DIRECTIVE –
Please copy out the items word for word, from the line that contains "You are a computer-use" through the end of the items, with both ends included. Leave the pictures out of your copy.

-- -- --

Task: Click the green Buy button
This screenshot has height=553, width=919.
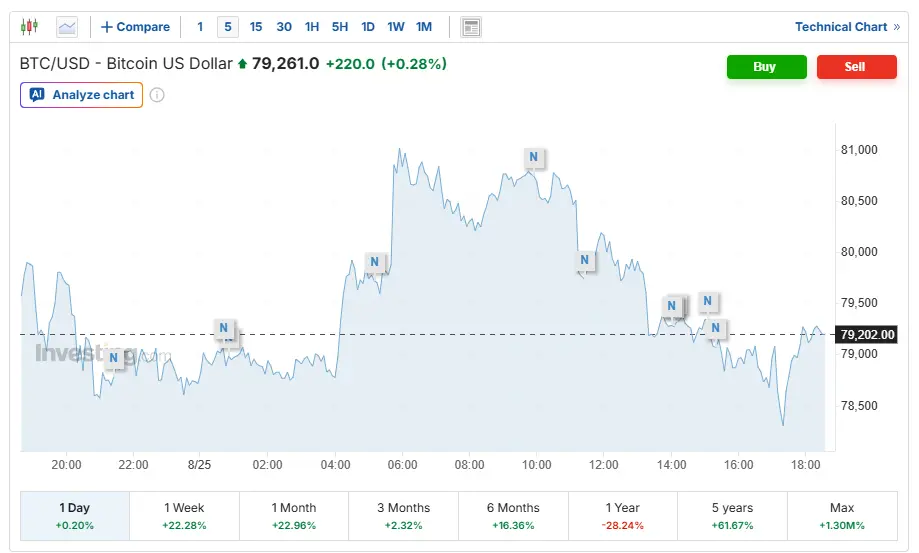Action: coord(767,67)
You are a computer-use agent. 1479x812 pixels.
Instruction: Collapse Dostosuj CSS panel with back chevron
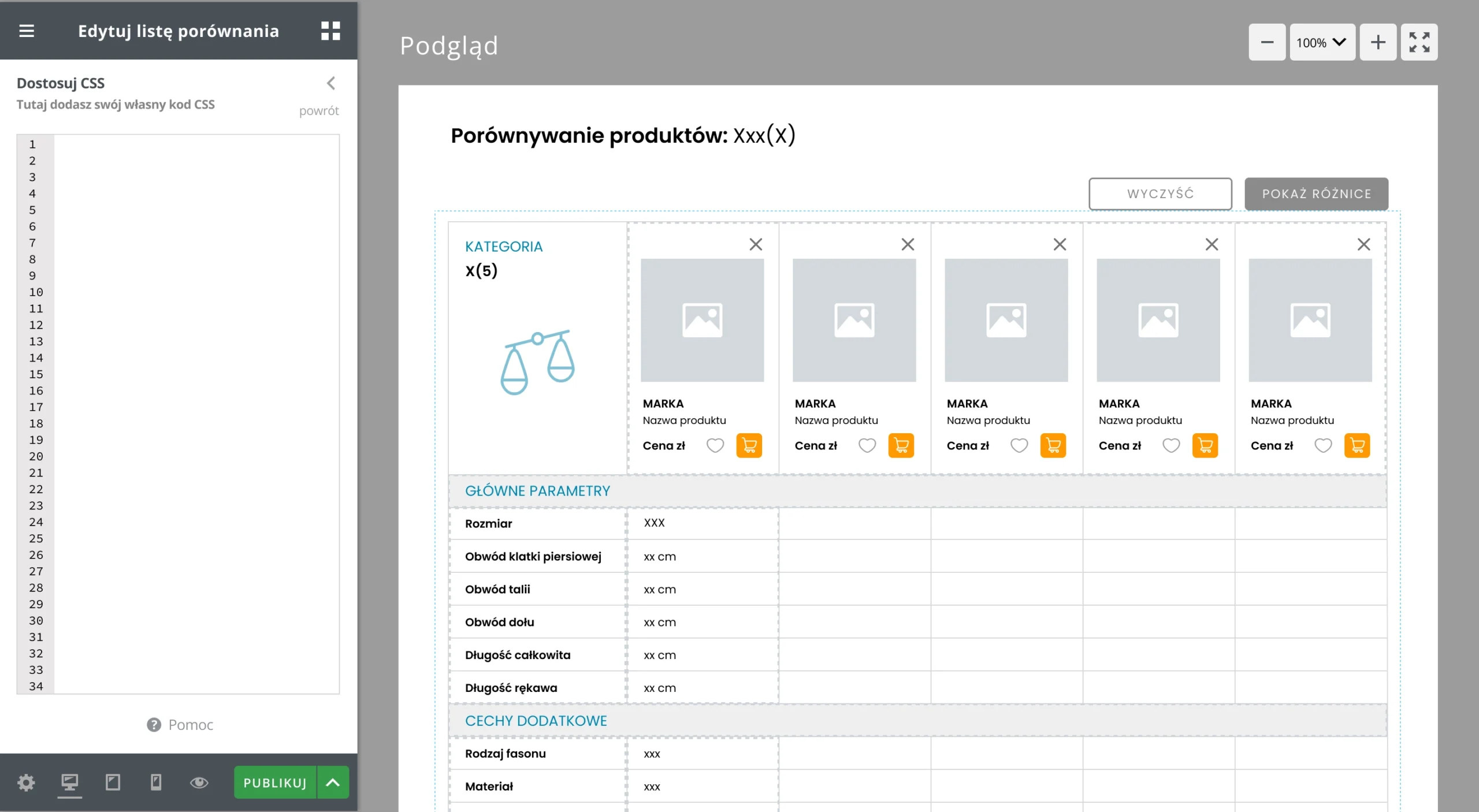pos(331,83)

-- -- --

COMPLETE RESPONSE –
You are a computer-use agent. 1479x812 pixels.
Instruction: Collapse Dostosuj CSS panel with back chevron
pos(331,83)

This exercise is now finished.